[Stored data entries]

_ _ _ _ _ _ _

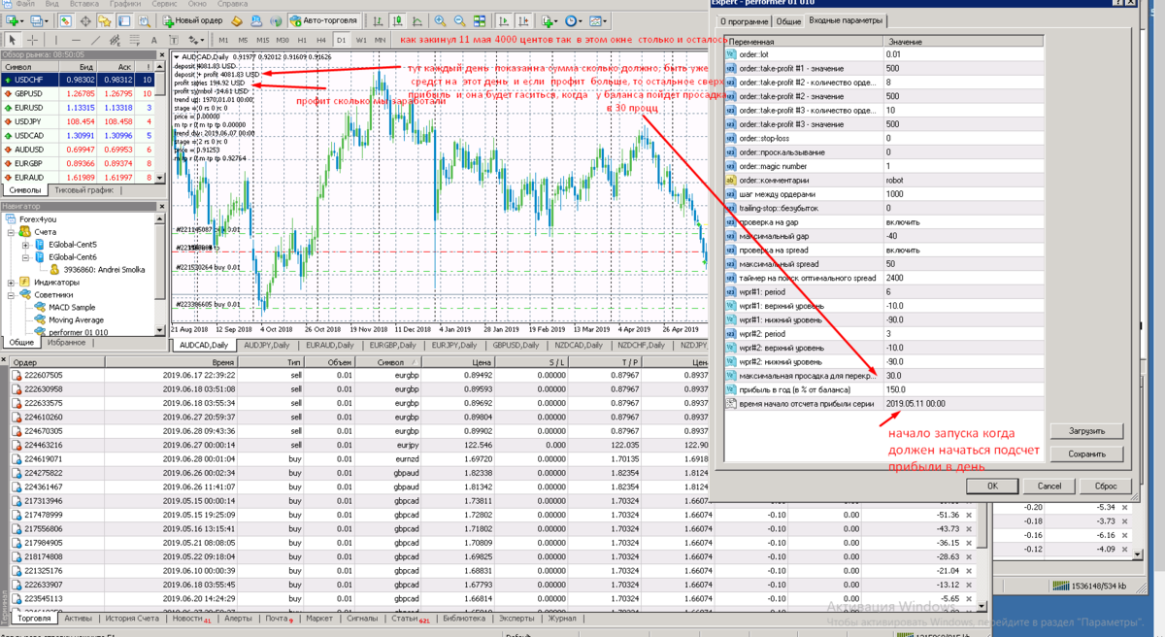This screenshot has width=1165, height=637.
Task: Switch chart to bar chart mode
Action: pos(378,20)
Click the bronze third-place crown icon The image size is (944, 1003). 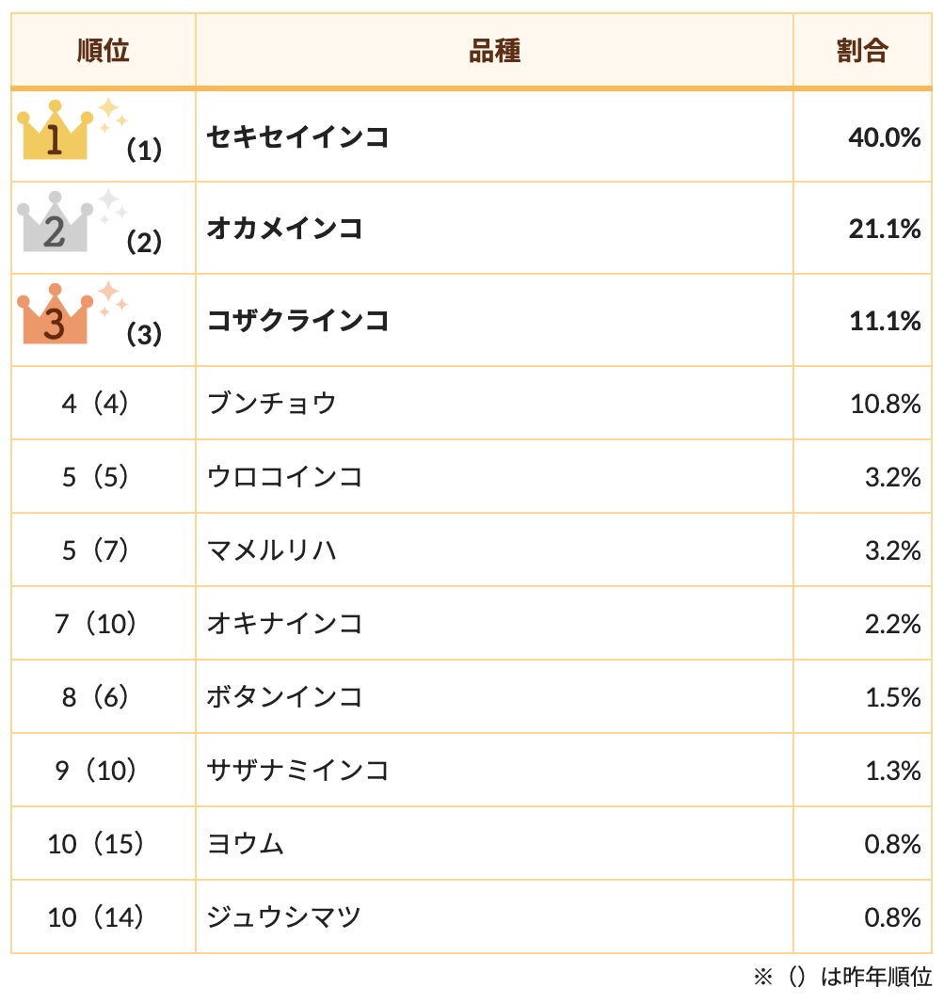(55, 316)
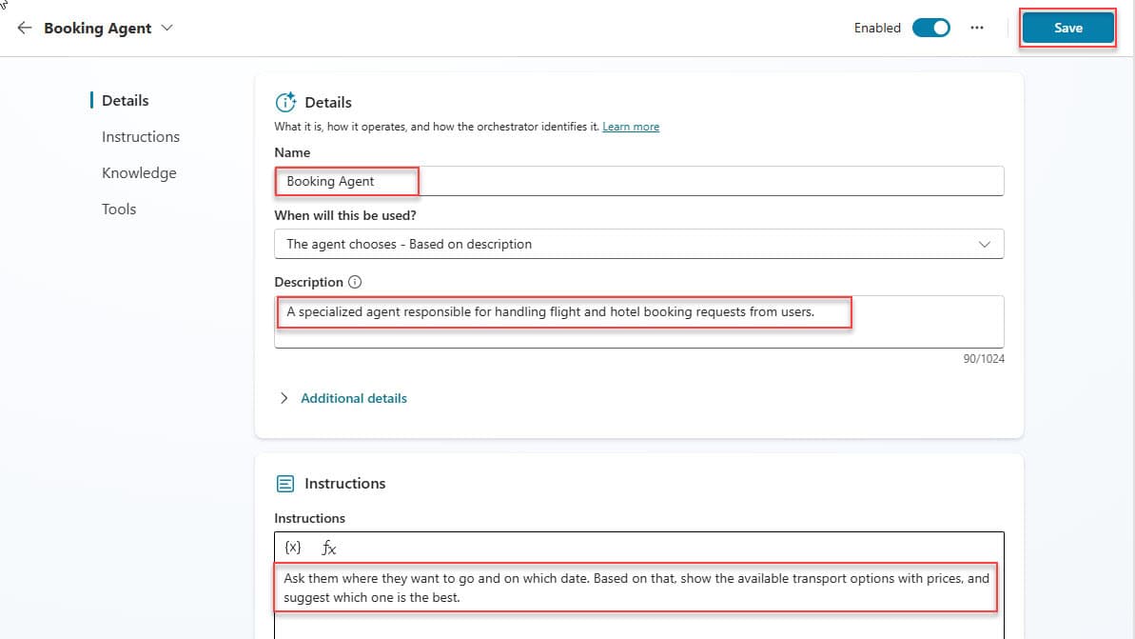Image resolution: width=1135 pixels, height=639 pixels.
Task: Expand the Additional details section
Action: pos(353,398)
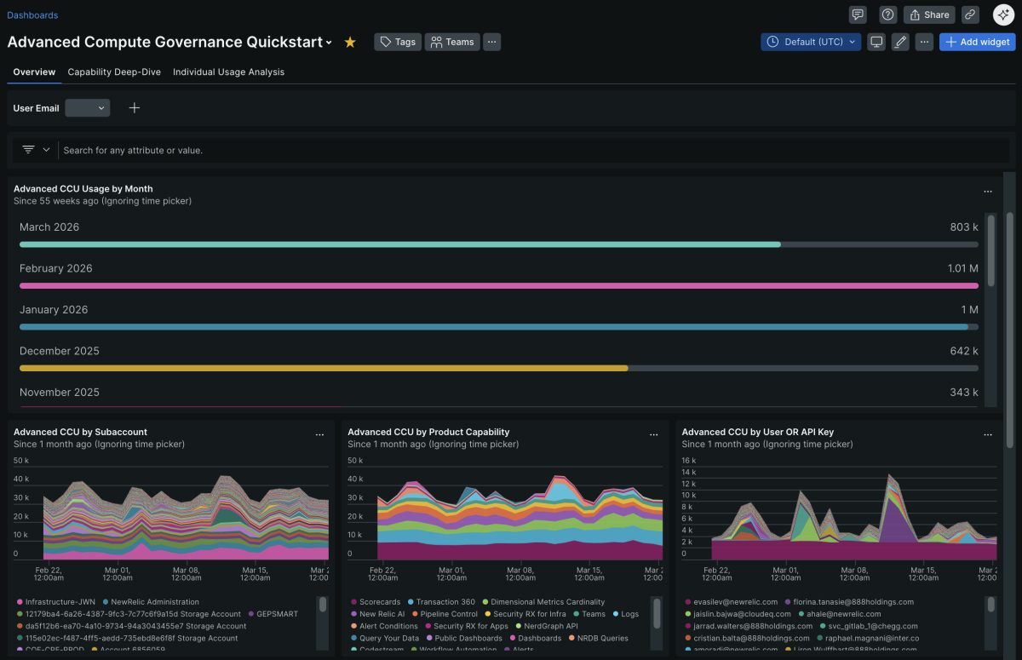
Task: Toggle Infrastructure-JWN series in Subaccount legend
Action: click(x=60, y=602)
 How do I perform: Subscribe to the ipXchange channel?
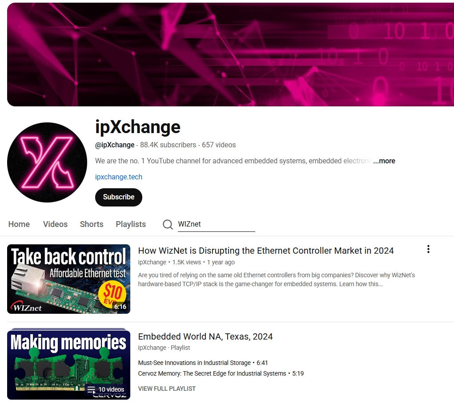coord(119,197)
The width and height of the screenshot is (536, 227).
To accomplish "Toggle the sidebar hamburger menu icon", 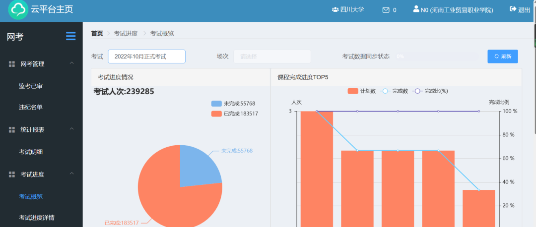I will click(71, 36).
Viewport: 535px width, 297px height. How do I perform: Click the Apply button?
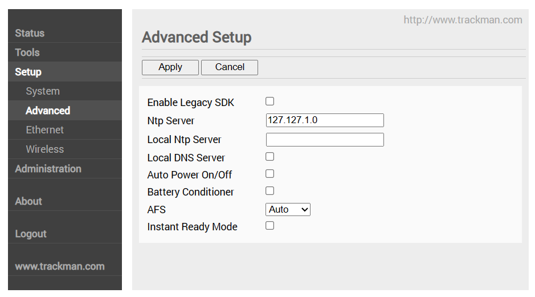170,67
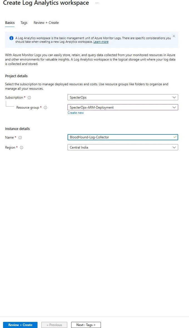
Task: Select the Basics tab
Action: coord(10,23)
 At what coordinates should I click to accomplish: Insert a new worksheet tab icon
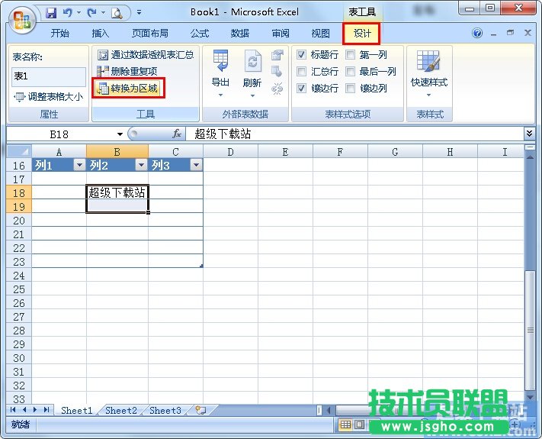200,410
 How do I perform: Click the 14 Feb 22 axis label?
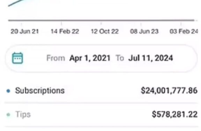(65, 31)
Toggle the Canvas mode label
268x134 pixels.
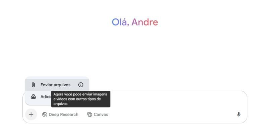pos(101,115)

_ _ _ _ _ _ _

#### WHAT IS EXPECTED
With all pictures excluded, output exactly the lines from the one containing "At what coordinates" through the final line of the entries, inclusive.

#### PROBLEM SOLUTION
 At what coordinates should I click to accomplish: Insert a new worksheet tab icon
200,410
 How do I perform: Click the 14 Feb 22 axis label?
(65, 31)
Toggle the Canvas mode label
268x134 pixels.
pos(101,115)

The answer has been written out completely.